Find the lines below holding the word "will" and copy each of them.
• • • • • • •
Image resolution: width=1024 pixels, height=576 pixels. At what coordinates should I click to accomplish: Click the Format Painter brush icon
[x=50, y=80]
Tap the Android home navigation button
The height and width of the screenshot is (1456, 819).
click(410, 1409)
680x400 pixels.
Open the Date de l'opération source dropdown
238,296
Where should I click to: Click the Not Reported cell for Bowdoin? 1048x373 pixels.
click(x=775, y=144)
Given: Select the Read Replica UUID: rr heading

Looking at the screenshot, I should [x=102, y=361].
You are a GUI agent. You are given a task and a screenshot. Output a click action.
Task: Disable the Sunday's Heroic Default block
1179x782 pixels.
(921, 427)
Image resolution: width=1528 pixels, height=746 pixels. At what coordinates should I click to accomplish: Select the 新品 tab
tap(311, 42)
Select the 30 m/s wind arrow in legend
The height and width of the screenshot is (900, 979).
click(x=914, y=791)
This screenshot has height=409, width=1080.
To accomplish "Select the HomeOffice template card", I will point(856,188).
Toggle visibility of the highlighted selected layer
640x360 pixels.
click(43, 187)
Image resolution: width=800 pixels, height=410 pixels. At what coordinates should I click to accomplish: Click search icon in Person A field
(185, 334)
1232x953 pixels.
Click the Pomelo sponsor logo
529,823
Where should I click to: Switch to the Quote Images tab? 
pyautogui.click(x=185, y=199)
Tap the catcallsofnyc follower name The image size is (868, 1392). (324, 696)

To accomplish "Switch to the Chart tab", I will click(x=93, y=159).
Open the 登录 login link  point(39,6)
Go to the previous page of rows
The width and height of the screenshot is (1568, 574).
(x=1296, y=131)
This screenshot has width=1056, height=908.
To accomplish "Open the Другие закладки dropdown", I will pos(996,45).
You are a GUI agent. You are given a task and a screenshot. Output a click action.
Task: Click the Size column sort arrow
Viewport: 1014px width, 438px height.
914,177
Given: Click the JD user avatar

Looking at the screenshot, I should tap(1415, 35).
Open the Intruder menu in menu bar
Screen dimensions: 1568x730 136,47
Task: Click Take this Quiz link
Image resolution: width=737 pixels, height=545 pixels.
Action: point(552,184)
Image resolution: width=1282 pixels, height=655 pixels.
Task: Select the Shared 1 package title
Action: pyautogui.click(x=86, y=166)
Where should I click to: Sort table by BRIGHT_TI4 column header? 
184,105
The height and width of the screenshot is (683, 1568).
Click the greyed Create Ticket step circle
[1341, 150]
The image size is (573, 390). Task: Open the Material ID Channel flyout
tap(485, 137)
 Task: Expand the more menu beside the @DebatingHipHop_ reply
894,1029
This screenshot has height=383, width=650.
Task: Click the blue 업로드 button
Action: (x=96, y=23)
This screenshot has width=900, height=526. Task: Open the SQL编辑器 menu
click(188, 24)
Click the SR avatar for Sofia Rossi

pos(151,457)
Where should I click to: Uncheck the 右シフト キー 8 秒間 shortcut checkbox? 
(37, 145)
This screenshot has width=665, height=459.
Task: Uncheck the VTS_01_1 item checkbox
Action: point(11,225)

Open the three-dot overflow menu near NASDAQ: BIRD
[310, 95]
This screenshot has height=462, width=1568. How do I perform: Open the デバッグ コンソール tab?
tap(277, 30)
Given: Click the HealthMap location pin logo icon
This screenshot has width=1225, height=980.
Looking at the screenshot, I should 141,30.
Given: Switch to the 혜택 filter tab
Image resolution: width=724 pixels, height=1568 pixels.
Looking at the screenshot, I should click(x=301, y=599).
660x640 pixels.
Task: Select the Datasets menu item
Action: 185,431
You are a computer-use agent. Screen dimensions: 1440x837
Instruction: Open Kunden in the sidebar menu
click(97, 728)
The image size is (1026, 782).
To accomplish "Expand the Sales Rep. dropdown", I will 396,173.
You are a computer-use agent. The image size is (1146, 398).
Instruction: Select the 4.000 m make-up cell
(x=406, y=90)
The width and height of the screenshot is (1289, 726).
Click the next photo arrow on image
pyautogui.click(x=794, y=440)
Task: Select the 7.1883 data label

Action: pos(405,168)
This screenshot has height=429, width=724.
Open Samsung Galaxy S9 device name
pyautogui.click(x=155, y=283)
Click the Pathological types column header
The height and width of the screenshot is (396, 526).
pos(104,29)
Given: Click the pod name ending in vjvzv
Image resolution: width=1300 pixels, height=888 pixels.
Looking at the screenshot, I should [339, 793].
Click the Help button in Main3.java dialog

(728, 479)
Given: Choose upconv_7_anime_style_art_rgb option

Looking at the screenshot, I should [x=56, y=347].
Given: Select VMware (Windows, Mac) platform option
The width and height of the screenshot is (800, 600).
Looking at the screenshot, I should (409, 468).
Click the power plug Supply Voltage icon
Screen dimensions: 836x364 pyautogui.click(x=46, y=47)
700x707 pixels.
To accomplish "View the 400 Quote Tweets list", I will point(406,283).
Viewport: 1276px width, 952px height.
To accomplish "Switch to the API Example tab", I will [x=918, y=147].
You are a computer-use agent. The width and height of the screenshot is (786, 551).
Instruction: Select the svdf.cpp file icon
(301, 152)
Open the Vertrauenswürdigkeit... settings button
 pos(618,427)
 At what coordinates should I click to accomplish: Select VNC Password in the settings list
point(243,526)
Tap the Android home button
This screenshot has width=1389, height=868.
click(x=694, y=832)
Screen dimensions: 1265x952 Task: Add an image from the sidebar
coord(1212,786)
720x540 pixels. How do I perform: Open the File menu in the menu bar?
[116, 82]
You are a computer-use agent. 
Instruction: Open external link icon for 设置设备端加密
• • • • • • •
__REPLY TO THE TASK__.
To accomplish "Select the HomeOffice template card", I will point(856,188).
To accomplish "Switch to the Chart tab", I will click(x=93, y=159).
To accomplish "Open the Другие закладки dropdown", I will pos(996,45).
To accomplish "Expand the Sales Rep. dropdown", I will 396,173.
To accomplish "View the 400 Quote Tweets list", I will point(406,283).
To accomplish "Switch to the API Example tab", I will [x=918, y=147].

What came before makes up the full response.